昨今、個々のユーザーの許諾を取得することなく使用できてしまう側面があるCookieは、世界なプライバシー保護の潮流に合わせ利用に制限が加えられるようになっている。米AppleからITP(Intelligent Tracking Prevention)によるCookie関連の利用規制が施行されているほか、米Googleからも、Google Chromeにおける3rdパーティCookieの規制を発表するなど、ブラウザCookieに依存した計測は今後ますます難しくなってきている。

  • 「X-Stack Connect」の概要

電通デジタルでは、2018年10月より予測LTV(pLTV:predicted Life Time Value)を指標に事業KPIを予測するモデルを作り、デジタル広告運用に活用するソリューション「X-Stack」を提供している。「X-Stack Connect」は、予測スコアを算出し各広告プラットフォームに接続する同ソリューションの機能を、Cookieフリーにあわせて強化・拡充したもの。

  • 「X-Stack Connect」の特長

同計測基盤ではサーバーサイドのアクセスログとフォームの入力情報の両方を使った計測に対応しており、従来のブラウザCookieに依存しない持続可能性の高いCookieフリーな計測基盤を実現させているという。

また、広告プラットフォームを横断して利用可能な接続キーとなる情報を収集する汎用的な基盤を構築し、後からプラットフォームごとに適切に整形して送信するアプローチを採用することで、同一基盤で複数のプラットフォームの対応が可能。これにより、ユーザー許諾の管理や、日本語表記情報のプラットフォームごとの要求仕様への変換などを一元化することができるとしている。

導入ハードルの低減も図っている。Googleの提供するタグ管理ツールである「Google Tag Manager」をサイト上に設置することで、そこから得た情報をクラウド環境側で処理し、サーバーのアクセスログとフォーム入力情報を取得する方式を採用しており、実装が比較的簡単だという。またコストを抑えるため、計測の基盤はGoogleの次世代計測ツールである「Google アナリティクス 4」を、サーバーサイドの「Google Tag Manager」上で実装する形で利用している。

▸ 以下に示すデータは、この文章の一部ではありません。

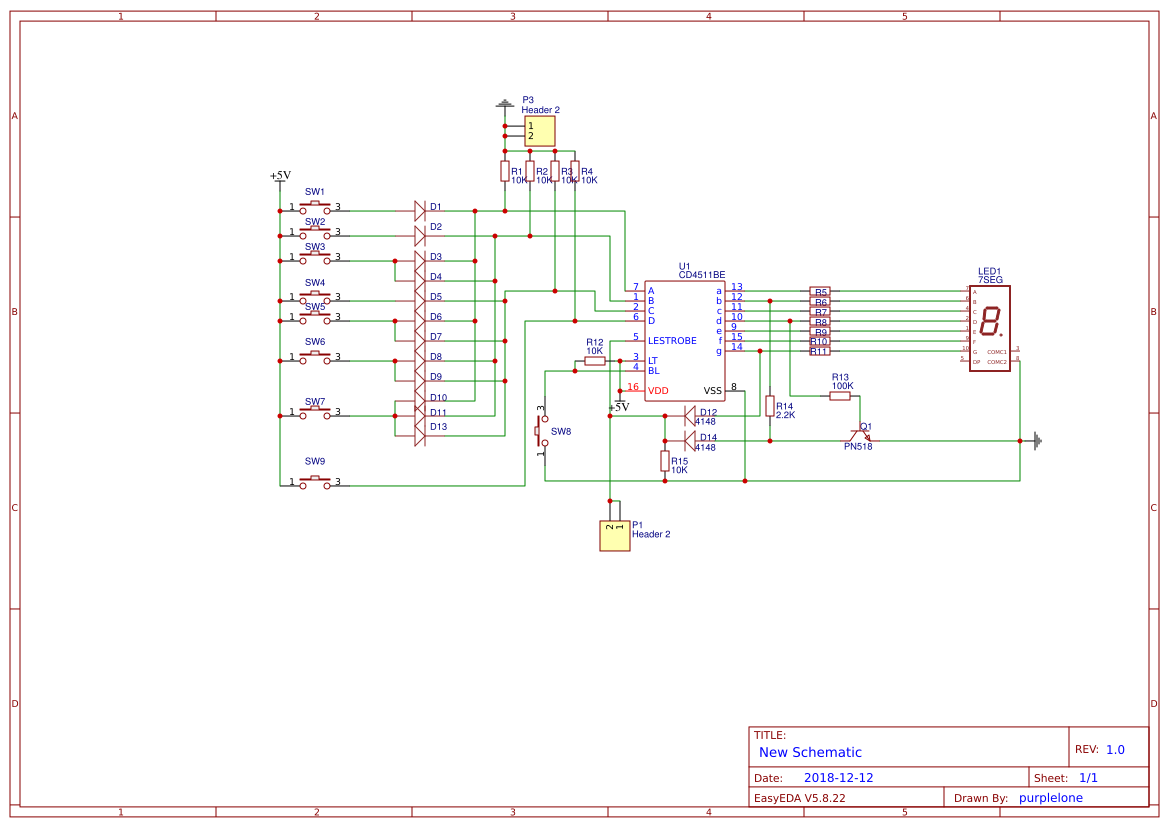This screenshot has height=827, width=1169.
Task: Click resistor R13 100K
Action: (x=839, y=396)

さらに、プライバシー保護への配慮として、技術的なサポートだけではなく許諾取得のためのコンサルティングや、同意取得を行うためのツールCMP(コンセント・マネジメント・プラットフォーム)との接続までを含めた一気通貫のサポートを提供している。

電通デジタルは今後も、Cookieフリー時代におけるプライバシーの保護とマーケティングニーズの両立のための汎用的な計測基盤として、「X-Stack Connect」の機能拡充を行うとしている。